Navigating An Economic Downturn

The Northern California Grantmakers recently held a conference devoted to helping companies responsibly navigate their giving strategies during an economic downturn.  None of the companies in attendance anticipated a decrease in their philanthropic budget for 2008 or 2009, yet all recognized their staffing and resources to execute programs would decrease.

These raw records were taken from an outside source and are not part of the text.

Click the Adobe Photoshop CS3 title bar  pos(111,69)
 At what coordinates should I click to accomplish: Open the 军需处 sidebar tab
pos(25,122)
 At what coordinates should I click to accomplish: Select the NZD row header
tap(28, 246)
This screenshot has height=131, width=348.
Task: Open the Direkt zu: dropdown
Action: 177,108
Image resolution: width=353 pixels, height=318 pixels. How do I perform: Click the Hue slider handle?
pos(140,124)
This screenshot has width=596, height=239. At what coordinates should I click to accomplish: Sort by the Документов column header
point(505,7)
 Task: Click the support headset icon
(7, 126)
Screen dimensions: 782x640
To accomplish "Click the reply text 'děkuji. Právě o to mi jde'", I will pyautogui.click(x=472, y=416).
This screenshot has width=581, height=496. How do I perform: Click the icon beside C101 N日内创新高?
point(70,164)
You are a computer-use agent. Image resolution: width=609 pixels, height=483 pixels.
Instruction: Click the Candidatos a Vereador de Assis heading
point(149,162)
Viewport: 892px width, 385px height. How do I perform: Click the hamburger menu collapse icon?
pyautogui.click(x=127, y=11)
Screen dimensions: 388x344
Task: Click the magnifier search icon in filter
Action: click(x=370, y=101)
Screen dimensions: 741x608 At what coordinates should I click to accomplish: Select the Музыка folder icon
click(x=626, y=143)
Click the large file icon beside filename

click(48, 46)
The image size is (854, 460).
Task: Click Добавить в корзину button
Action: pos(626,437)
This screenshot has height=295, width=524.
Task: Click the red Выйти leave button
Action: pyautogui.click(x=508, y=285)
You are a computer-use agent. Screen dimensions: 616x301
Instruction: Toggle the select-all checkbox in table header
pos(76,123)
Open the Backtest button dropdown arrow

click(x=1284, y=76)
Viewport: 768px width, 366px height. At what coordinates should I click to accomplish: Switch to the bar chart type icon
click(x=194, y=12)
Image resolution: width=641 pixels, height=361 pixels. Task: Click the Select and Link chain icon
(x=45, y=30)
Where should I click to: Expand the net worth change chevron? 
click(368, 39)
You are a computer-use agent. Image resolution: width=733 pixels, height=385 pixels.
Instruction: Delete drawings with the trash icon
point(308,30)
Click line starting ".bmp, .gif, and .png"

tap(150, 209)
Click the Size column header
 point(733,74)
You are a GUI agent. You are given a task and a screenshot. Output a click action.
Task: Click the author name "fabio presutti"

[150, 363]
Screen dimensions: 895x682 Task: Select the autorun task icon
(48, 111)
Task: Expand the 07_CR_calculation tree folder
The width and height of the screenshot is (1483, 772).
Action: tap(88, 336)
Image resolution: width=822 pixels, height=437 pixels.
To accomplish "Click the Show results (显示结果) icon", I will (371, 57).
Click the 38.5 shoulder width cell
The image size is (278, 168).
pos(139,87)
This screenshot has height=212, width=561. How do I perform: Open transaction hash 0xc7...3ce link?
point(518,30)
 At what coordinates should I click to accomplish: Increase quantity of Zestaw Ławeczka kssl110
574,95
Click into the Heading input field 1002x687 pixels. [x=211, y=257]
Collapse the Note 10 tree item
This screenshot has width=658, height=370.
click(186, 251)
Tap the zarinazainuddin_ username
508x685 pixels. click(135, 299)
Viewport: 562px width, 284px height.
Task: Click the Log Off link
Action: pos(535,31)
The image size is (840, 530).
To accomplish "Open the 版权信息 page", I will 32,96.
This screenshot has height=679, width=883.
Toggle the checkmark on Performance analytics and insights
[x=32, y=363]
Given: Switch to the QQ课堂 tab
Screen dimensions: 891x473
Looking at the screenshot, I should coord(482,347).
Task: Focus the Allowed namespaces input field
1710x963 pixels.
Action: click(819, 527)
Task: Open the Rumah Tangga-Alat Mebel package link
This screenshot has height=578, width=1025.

I joined impressive speakers from Levi’s, IBM, Starbucks, Target and Cisco, companies who despite past recessions, have all maintained their commitments as leaders in giving back.  Below are some key best practices that were shared collectively:

  1. Build the business case to your senior executives for maintaining your philanthropic budgets as it is a key strategy for building reputation and strengthening relationships with diverse stakeholders. Levi’s and Bank of America stressed that they sought and educated select senior level champions to advocate on their foundation’s behalf. They also built a “spiderweb” of networks and relationships within the organization at all levels and divisions. 
  2. Focus your giving and resources on 1-2 issues. It allows you to have a greater impact on the issue and say “no” to the many organizations knocking on your door. Pacific Gas and Electric moved from five diverse issues to focusing on empowering its employees and customers to take action on the environment through programs such as its Solar Schools and Solar Habitat Program
  3. Give more than the 5 percent of your endowment, if you have one. This is the rainy day that you have been waiting for. Years back, Levi’s gave over 15 percent of its endowment to maintain its giving levels!
  4. Rely more heavily on the assets you have beyond cash, especially your employee volunteerism, if your budgets are stagnating or decreasing.  Gap significantly increased its volunteerism in the early 2000’s, while IBM focused on lending technical expertise and software.
  5. Reduce or suspend matching gifts. Some companies only matched if it was consistent with their giving focus area.
  6. Create turn-key programs with nonprofits that require minimal corporate staff time to manage.
  7. Hold your nonprofit partners accountable for measuring the social impact of your contribution. Market results back to your internal and external stakeholders.

Exit Strategies

There was also a lot of discussion around responsible exit strategies for nonprofit relationships. Key best practices include:

  1. Communicate new focus/revised funding at least six months in advance to give programs that might not be eligible for renewed funding the opportunity to find alternate funding sources.
  2. Communicate end of funding via letter. Provide copies to senior
    leadership to ensure they're on message.  Nonprofits will likely call CEO and others.
  3. Meet with any long-term partners in person. Determine ahead of the meeting if there is an opportunity for the nonprofit to evolve its program to meet the new giving direction. If not, be clear.
  4. Consider a gradual phase out of funding.
  5. Create a FAQ section on your corporate website where current/future grant applicants can view a checklist of criteria for funding eligibility.  This will lessen calls to staff.
  6. Ensure your criteria for employee matching gifts are changed to align with the company’s new focus area(s).
  7. Create a sunset calendar highlighting key activities/dates the company and nonprofit need to conclude the relationship (i.e., remove logos from websites, send final payments, etc.)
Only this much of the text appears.